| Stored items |
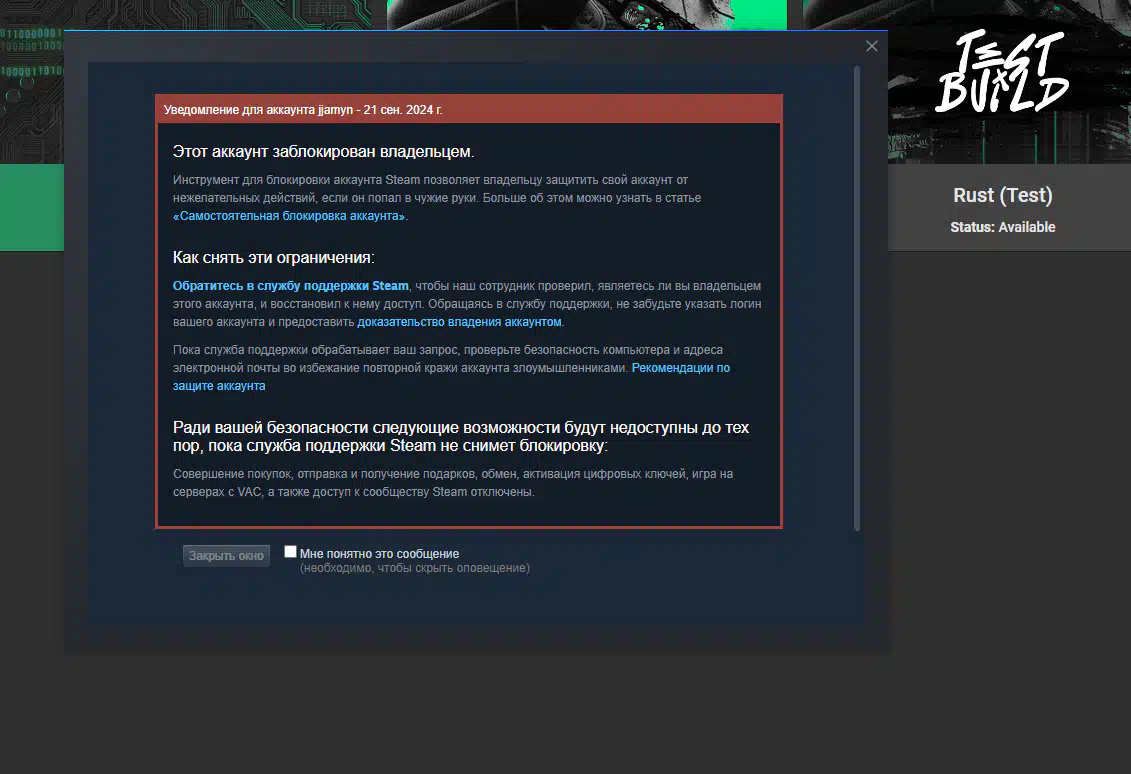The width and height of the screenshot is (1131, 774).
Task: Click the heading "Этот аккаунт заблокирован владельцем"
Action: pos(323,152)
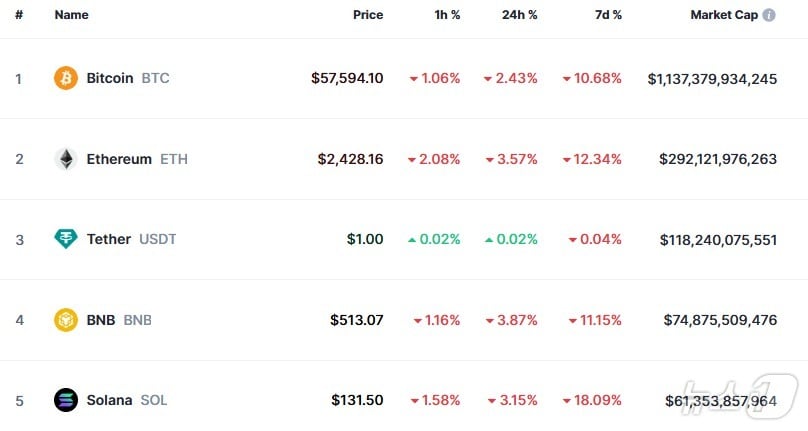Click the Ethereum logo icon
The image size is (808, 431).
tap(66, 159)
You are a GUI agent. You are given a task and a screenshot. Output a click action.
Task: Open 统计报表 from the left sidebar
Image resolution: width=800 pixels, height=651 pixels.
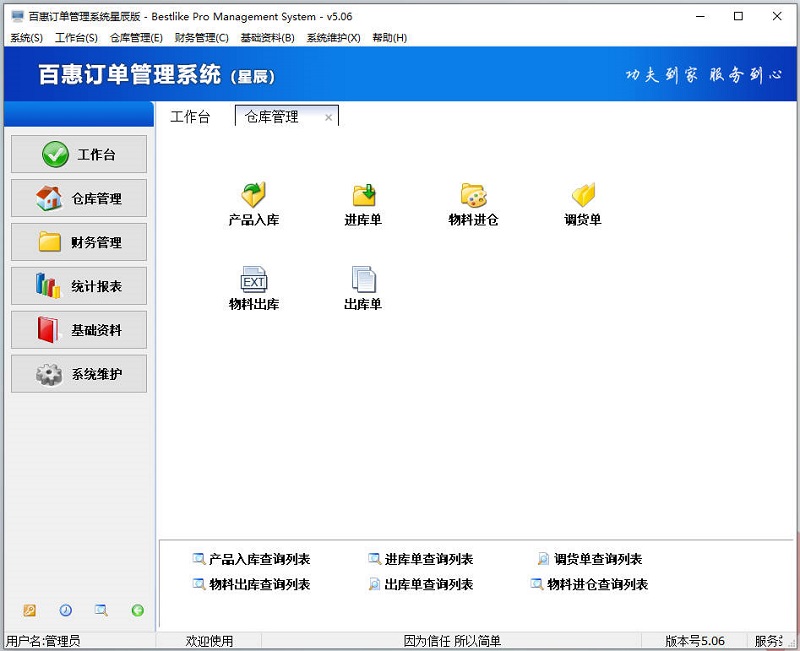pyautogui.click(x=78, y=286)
--
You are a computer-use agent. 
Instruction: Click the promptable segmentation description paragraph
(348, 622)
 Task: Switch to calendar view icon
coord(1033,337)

| WORK INSTRUCTIONS |
Among the records above, find the lines that contain "agent" and copy every one.

| WRITTEN REPLY |
You are a GUI agent. You are given a task and a screenshot. Output a click action.
You are a computer-use agent. 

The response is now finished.